Tesser with me, if you will, to the early 1960s. An author best known for realistic fiction writes a novel with imaginary planets, dimension-busting characters with names like Mrs. Whatsit, allusions to Shakespeare and Goethe and Jesus and math, and a lot of big ideas. It gets rejected a whole bunch of times by publishers who probably think, "What is this thing?" Then it gets published, gets beloved, and wins the Newbery, not necessarily in that order.
Tesser now to the early 1990s, when I have what's probably a fairly common experience with the book. It goes something like this: "Time travel? Cool!... Wait, what is this thing?... Wow. Whoa. Wow."

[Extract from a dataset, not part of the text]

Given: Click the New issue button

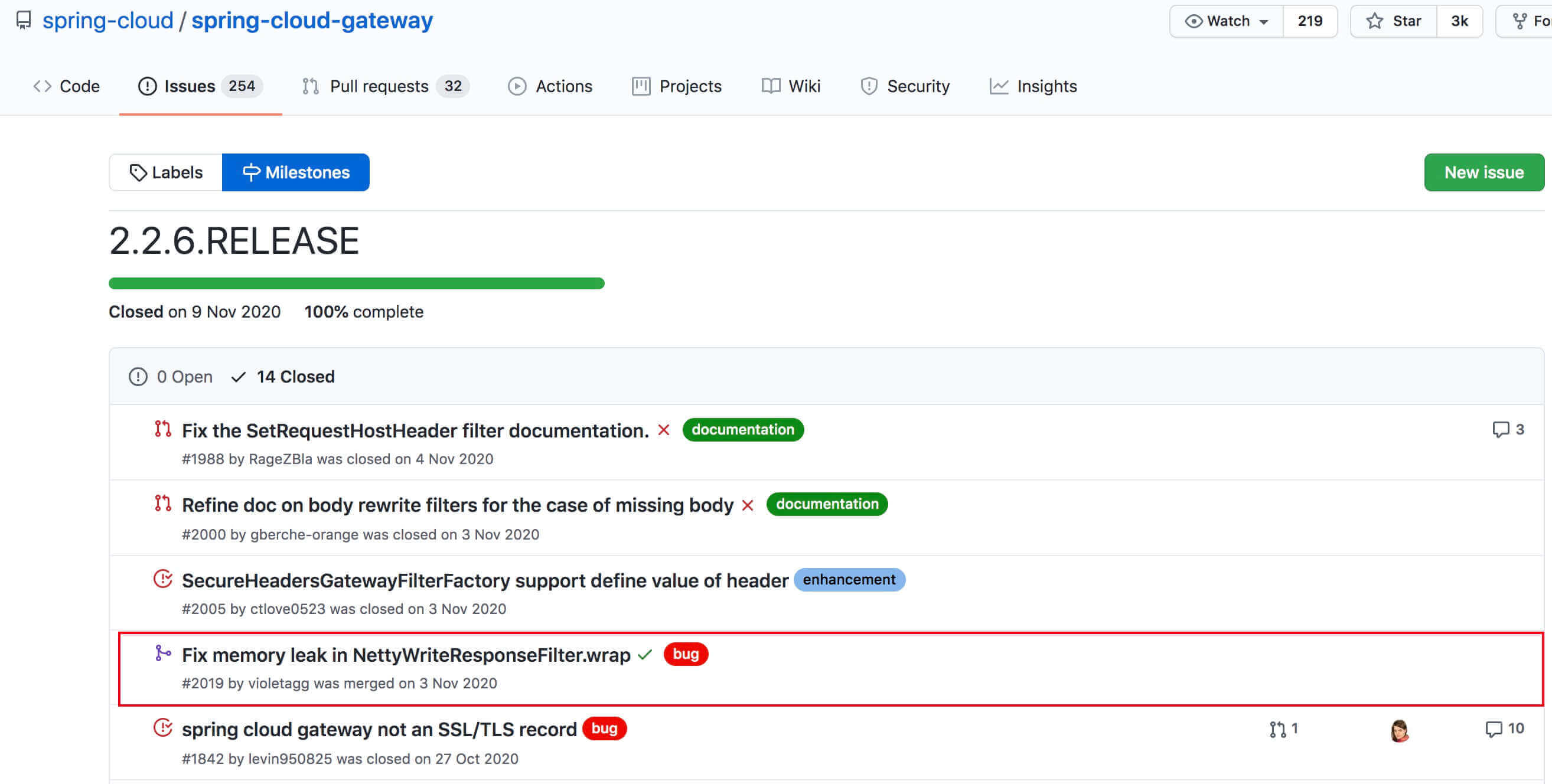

One last tesser, and yes, our tessering destinations are far simpler, far more familiar, than those of Meg, Charles Wallace, and Calvin. At fifty, A Wrinkle in Time holds up because along with its excitement and its lovably flawed characters, it's full of ideas that can deepen readers' understanding of the world. The one that strikes me most (in this and other books by L'Engle, particularly A Wind in the Door) is that there's always more to understand. Meg and her traveling companions (and readers) may feel sorry for Aunt Beast and other inhabitants of Ixchel because they can't see, but they learn that there are ways to understand that go beyond seeing - ways not to "know what things look like... [but to] know what things are like" (181 in my edition). We don't know exactly what that means, but we know it's better.
So many meanings are possible in this idea that we don't and can't know everything. It can have spiritual meanings for some, but for just about anyone, it can bring both wonder and humility. Think about all the things we know now that no one knew in 1962. What will we understand in 2062 that none of us today can imagine?
I hope we'll be celebrating Wrinkle's centennial then. For now, Walk the Ridgepole wishes it a hearty Happy Fiftieth!